- RECORDS PROVIDED
§ §

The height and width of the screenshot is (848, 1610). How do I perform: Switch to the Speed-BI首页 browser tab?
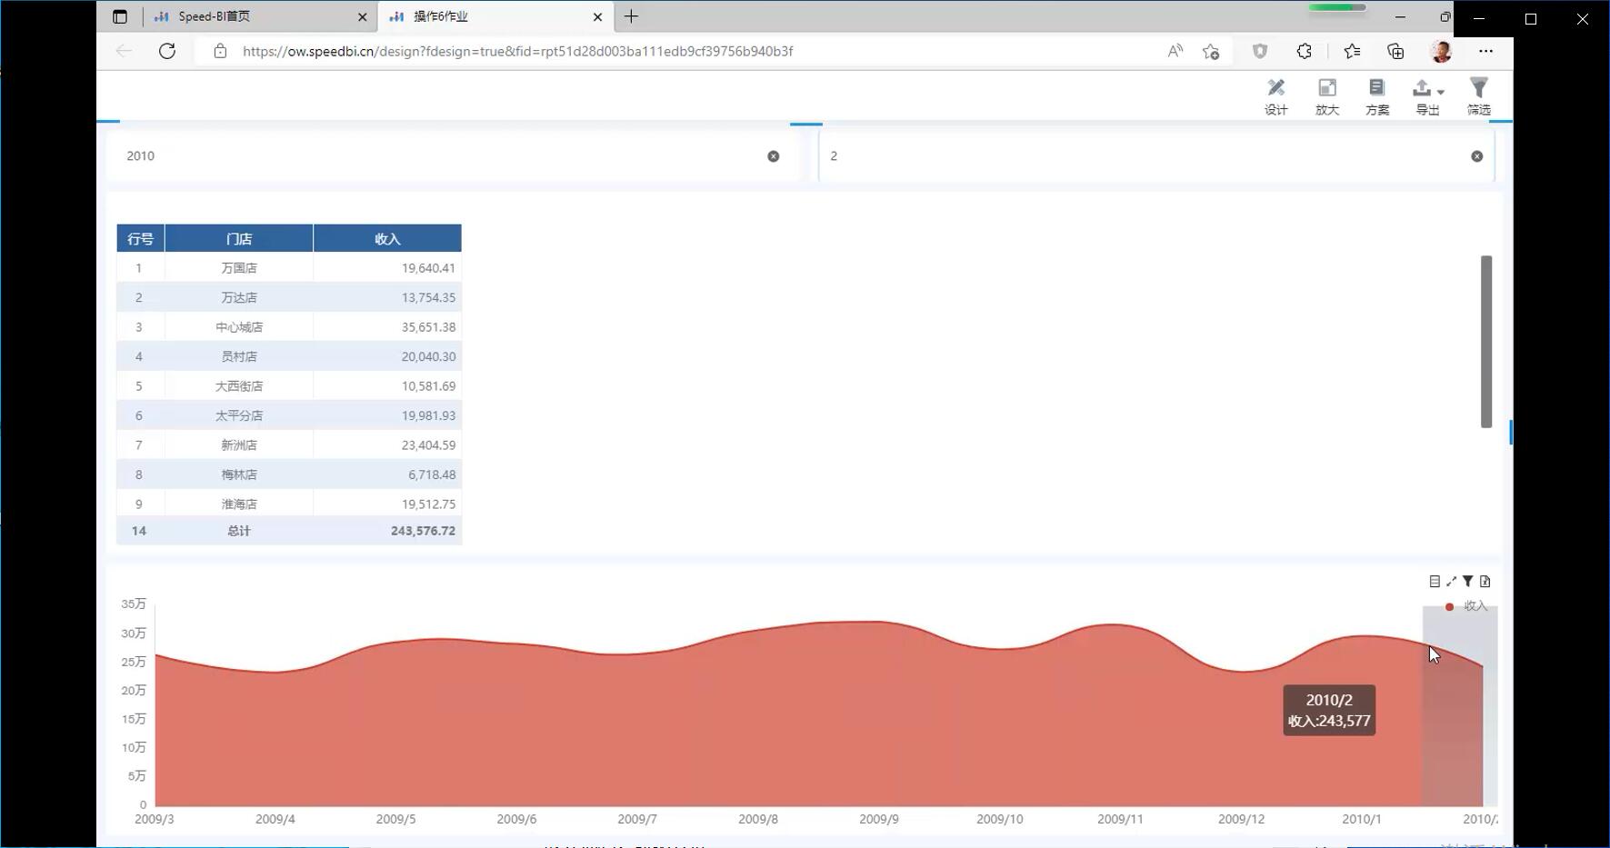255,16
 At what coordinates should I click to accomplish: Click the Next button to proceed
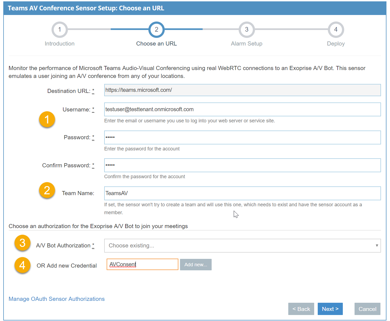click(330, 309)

§ §

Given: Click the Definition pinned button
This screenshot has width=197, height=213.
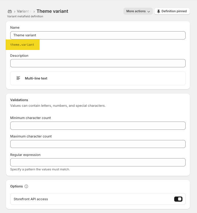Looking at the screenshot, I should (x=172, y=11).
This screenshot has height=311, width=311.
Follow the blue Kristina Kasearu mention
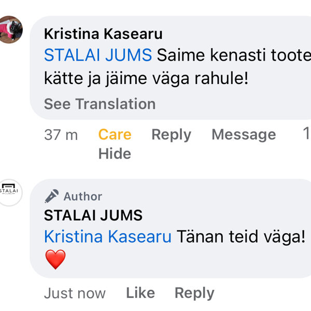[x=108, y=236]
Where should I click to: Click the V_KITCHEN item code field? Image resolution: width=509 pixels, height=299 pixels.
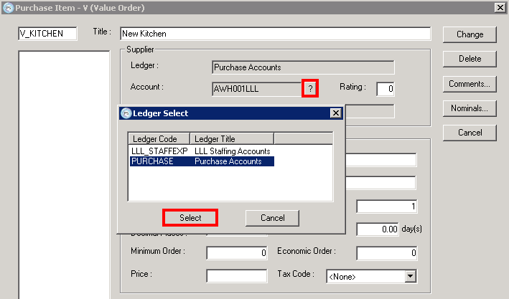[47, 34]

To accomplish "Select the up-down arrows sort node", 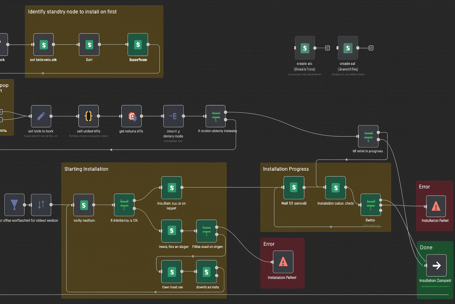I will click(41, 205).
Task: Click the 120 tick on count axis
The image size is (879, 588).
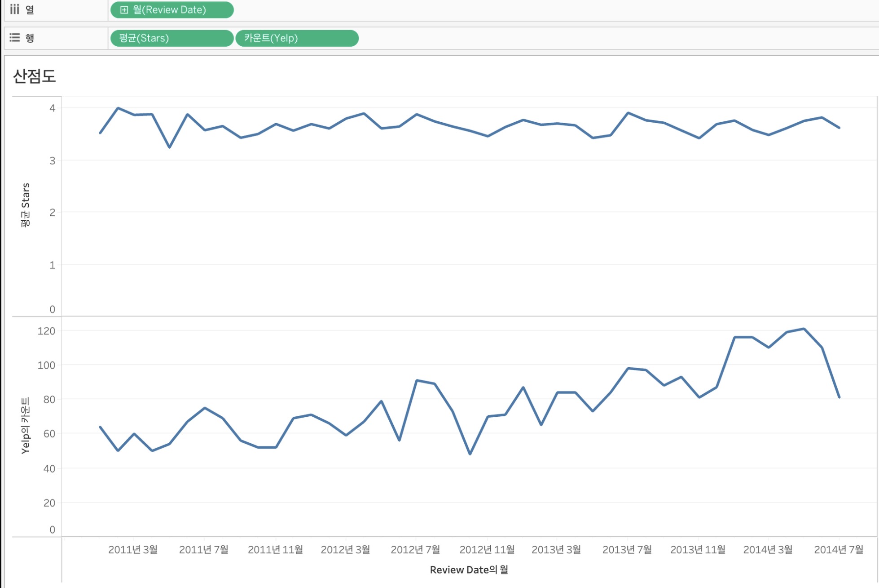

§ §

- WHAT THE TASK REQUIRES
Nothing should appear in the answer except the lines above from the line with "Task: Click the 120 tick on count axis" through the line with "The image size is (879, 588).", both included, written out exactly.

- ANSWER SPACE
Task: Click the 120 tick on count axis
The image size is (879, 588).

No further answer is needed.